Solid and Historical Set
Being the first date of the European tour of 1979, this show is one of the earliest Frippertronics recordings available. Not the first show, not even the first show of 1979 (there were a few performances in Montreal and the UK in April), but still very early on. For that reason this set is absolutely worth picking up, as the style Fripp adopts here would change quite soon as the month of May progresses. This show features more ambient washes and drones, with fewer of the bleeps and blips that seem to dominate the albums God Save the Queen/Under Heavy Manners and Let the Power Fall.

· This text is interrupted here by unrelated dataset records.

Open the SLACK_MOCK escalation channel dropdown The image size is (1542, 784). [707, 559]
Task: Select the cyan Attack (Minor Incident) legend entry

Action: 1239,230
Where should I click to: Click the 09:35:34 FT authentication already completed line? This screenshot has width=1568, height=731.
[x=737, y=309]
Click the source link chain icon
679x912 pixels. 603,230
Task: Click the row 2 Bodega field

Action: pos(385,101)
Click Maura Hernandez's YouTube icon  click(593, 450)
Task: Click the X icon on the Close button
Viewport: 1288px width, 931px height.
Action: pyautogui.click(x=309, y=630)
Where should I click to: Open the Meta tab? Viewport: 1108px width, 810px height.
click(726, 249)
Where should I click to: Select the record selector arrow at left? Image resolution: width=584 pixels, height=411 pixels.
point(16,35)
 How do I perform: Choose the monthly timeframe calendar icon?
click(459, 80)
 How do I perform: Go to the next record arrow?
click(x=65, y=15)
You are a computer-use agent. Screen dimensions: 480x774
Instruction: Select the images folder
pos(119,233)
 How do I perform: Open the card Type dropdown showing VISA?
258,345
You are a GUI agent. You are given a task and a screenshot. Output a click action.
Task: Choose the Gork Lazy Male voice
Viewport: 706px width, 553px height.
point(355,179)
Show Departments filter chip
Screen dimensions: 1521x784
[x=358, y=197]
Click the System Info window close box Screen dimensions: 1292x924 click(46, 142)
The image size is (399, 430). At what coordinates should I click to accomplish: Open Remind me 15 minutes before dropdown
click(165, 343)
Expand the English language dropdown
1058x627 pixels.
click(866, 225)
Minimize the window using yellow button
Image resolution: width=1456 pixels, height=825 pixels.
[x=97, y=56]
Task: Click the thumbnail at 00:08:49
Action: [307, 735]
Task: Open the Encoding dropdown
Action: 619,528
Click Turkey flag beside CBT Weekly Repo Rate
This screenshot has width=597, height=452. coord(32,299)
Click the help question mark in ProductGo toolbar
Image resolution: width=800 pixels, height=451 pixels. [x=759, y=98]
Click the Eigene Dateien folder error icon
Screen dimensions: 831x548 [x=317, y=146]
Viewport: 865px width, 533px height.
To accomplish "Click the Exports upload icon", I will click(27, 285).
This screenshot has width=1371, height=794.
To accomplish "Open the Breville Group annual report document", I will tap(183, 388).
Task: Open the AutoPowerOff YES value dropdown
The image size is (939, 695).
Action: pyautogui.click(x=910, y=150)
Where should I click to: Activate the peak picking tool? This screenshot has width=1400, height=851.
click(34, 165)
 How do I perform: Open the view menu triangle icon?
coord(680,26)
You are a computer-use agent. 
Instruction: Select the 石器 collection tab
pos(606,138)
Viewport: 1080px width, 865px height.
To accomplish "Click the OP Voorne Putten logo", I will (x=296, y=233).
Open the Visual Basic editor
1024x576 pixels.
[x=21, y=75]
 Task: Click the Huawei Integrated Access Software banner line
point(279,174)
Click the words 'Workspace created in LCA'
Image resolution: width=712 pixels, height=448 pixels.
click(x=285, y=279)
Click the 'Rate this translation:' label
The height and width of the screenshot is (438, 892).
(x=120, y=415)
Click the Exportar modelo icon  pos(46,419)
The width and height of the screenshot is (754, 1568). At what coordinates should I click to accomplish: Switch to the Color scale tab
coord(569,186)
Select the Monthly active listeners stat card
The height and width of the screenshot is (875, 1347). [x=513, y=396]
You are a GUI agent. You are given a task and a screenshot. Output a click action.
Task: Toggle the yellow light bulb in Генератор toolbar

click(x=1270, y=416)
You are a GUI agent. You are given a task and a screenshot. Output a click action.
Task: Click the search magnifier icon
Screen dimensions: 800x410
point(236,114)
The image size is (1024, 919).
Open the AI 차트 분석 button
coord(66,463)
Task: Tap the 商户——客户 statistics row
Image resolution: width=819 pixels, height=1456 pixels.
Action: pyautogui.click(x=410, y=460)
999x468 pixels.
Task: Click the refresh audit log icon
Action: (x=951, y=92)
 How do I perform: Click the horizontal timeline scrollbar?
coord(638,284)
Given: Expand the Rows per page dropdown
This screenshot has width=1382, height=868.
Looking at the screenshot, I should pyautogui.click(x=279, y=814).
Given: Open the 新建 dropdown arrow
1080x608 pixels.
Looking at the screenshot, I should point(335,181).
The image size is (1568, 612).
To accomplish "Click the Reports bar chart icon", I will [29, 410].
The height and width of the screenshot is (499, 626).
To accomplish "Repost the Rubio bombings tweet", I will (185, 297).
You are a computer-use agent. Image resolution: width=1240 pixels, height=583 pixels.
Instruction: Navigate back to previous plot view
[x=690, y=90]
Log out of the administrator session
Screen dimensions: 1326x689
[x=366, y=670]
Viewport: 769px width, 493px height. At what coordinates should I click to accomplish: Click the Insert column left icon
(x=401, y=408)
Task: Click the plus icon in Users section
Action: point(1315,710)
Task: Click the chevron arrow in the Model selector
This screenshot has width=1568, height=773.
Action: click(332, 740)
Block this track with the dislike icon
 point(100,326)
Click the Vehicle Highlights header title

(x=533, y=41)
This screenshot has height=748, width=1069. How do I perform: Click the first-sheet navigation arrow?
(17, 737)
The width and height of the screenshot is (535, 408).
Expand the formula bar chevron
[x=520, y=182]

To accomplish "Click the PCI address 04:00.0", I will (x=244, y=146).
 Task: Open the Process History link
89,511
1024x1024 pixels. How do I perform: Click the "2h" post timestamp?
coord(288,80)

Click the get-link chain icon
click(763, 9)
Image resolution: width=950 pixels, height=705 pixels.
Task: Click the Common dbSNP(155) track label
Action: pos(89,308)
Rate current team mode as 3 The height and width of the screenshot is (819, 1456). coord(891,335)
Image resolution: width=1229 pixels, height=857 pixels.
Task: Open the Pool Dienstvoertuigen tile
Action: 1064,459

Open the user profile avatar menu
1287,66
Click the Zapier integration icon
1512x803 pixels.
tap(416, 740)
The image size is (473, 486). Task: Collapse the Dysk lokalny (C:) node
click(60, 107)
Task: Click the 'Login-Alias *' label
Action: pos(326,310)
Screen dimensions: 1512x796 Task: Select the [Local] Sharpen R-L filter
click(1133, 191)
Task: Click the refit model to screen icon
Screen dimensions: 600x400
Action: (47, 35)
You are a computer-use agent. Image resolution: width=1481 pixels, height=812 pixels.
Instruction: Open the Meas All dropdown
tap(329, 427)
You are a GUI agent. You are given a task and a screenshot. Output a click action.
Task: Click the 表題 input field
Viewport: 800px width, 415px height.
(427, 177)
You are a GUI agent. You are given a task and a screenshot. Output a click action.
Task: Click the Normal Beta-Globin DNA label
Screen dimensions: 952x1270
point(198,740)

It's also worth picking up to hear Robert's playing overtop of the loops, although this is only possible because the recording is sourced from a bootleg made by an audience member. Being able to hear the sounds of the room do allow the listener to sort of get a grasp for how the loops are sometimes constructed; in Music For Theatres and Solo III, you can hear a point during Robert's soloing where he rapidly and repeatedly clicks on a foot pedal, switching the output of his guitar and Frippelboard back and forth, going from the amplifier on stage to the tape machines that allow him to create his loops. This appears to be at least one method used to create the various bleeps and blips.
All in all I can't say it's a particularly special or unique show because of the content. Most of the loops are built around ideas Robert would revisit in later performances with a little more experience under his belt. For that, as well as the quality of the recording, I wouldn't recommend this to somebody completely unfamiliar with Frippertronics (actually for that person I would recommend finding a copy of Let the Power Fall, or perhaps GSTQ/UHM although that one has not been released on CD as of the time of writing). However, if you have heard both of the Frippertronics albums or have heard a few of the other shows on this tour or others (or maybe the albums *and* some other shows), I can safely say this one is still worth picking up for historical reasons especially. This style of Frippertronics would very quickly evolve from the ambient washes and drones to the later heavy reliance on beeps (not that either one is inherently better than the other). Alternatively, save your money and pick up the entire 1979 tour.